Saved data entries
—————
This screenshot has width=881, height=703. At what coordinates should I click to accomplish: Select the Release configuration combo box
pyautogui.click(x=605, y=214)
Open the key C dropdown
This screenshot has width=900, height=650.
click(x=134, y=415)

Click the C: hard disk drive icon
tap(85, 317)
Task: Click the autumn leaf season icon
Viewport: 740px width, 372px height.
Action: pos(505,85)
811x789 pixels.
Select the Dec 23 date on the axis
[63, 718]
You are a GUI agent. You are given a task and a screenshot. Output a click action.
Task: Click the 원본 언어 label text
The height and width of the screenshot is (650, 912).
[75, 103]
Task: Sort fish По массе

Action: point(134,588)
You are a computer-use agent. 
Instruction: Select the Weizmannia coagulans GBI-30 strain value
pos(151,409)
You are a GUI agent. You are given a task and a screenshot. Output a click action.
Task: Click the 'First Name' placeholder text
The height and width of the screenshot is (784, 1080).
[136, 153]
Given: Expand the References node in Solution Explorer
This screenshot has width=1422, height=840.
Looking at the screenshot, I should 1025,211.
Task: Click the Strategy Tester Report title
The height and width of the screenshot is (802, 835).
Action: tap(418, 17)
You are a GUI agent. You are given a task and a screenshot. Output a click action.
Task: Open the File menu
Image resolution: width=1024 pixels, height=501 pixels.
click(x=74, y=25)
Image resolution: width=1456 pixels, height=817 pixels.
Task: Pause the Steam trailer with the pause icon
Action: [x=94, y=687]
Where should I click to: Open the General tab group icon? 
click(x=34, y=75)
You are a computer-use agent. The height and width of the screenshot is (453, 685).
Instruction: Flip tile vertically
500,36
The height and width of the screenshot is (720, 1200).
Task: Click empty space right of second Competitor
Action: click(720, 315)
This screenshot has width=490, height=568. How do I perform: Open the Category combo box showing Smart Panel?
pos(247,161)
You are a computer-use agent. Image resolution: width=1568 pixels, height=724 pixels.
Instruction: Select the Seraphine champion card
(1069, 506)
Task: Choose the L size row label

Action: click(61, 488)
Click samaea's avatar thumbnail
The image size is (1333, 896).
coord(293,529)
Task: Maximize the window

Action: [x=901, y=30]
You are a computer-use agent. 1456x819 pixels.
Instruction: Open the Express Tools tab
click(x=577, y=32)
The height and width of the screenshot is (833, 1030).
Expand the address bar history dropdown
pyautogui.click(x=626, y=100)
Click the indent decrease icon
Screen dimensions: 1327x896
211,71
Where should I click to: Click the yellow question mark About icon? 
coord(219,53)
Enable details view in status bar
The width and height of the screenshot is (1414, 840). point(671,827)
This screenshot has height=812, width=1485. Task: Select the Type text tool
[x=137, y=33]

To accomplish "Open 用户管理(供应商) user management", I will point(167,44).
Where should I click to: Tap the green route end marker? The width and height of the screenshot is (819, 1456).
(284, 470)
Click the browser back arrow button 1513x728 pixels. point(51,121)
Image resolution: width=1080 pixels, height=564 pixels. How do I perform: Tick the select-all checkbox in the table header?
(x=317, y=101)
—————
• _Goal of the exercise_
Rewrite the stretch of entries from the line containing "Enable details view in status bar" through the end of the entries, with "checkbox" replaced by "check box" and nothing else changed.

• _The response_
Enable details view in status bar
The width and height of the screenshot is (1414, 840). point(671,827)
This screenshot has height=812, width=1485. Task: Select the Type text tool
[x=137, y=33]

To accomplish "Open 用户管理(供应商) user management", I will point(167,44).
Where should I click to: Tap the green route end marker? The width and height of the screenshot is (819, 1456).
(284, 470)
Click the browser back arrow button 1513x728 pixels. point(51,121)
Image resolution: width=1080 pixels, height=564 pixels. How do I perform: Tick the select-all check box in the table header?
(x=317, y=101)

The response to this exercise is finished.